> WHAT TO DO
From the records below, please return each line that holds the word "computer".

> ENTRIES SUPPLIED
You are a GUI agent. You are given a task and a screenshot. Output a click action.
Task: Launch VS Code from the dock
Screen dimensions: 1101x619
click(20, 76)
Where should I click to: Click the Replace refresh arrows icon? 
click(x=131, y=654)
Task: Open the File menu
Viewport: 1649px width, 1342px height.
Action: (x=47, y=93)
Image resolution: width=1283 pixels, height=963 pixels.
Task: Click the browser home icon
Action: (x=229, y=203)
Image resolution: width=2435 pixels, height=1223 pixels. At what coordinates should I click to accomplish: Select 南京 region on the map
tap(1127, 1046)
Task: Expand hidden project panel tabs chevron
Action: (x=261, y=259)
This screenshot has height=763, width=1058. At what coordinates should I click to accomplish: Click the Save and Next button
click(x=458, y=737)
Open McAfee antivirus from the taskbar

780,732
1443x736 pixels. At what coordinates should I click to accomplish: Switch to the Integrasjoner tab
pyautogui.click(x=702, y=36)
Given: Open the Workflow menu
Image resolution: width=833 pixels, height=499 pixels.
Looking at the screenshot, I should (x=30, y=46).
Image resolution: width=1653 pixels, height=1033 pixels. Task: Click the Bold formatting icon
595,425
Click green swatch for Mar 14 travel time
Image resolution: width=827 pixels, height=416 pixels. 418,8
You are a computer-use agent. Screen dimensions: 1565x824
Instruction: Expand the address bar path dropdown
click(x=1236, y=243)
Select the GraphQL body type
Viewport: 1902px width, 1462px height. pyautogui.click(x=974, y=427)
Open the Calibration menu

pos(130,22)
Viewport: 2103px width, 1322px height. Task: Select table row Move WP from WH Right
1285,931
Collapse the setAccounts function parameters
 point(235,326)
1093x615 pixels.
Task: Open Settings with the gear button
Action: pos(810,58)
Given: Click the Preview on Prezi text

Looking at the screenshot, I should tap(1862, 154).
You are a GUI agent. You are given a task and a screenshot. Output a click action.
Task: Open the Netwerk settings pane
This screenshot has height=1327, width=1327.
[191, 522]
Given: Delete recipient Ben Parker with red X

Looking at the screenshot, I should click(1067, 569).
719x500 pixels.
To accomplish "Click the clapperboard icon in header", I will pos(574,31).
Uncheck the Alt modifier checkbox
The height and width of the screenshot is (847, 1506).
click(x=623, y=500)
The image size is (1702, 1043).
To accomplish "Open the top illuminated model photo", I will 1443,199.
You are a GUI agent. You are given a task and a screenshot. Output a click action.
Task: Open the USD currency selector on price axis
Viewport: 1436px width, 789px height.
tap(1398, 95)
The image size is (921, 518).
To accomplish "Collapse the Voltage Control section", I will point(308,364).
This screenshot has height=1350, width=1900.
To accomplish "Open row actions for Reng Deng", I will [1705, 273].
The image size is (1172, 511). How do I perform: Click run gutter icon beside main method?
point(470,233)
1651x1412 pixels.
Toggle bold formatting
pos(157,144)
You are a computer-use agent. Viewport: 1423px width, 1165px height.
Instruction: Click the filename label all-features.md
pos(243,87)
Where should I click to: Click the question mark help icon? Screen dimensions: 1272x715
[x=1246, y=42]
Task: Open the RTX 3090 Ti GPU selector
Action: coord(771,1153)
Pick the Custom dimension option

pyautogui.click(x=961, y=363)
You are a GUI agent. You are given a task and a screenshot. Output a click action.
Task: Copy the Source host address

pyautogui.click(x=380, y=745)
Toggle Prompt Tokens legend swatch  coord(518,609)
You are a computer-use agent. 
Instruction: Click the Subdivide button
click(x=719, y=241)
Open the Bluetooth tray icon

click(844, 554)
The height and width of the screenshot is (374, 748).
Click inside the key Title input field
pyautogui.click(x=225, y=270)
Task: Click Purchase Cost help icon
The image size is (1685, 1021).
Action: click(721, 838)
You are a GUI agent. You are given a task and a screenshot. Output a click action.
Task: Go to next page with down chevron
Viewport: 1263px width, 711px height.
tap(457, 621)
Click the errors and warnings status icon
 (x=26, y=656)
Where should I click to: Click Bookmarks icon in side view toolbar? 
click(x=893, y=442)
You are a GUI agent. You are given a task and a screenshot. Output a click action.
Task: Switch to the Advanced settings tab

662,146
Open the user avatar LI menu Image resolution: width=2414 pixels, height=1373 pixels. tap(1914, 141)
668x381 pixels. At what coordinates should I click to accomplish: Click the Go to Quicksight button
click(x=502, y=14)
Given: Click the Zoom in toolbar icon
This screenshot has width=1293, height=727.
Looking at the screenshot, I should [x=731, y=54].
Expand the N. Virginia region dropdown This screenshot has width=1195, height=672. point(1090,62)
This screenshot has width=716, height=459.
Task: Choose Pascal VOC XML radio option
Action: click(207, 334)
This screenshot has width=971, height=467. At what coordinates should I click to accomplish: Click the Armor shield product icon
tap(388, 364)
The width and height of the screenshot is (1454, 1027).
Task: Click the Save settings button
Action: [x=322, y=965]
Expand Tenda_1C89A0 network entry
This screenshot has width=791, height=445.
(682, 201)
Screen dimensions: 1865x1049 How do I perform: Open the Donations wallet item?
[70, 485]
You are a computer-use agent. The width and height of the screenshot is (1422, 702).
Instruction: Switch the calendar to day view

> TASK RESULT
You are a computer-use agent. Screen dimensions: 1565x824
You are a computer-use agent. Viewport: 1423px width, 1165px height.
You are a computer-use agent. 
You are a computer-use agent. The width and height of the screenshot is (1422, 702).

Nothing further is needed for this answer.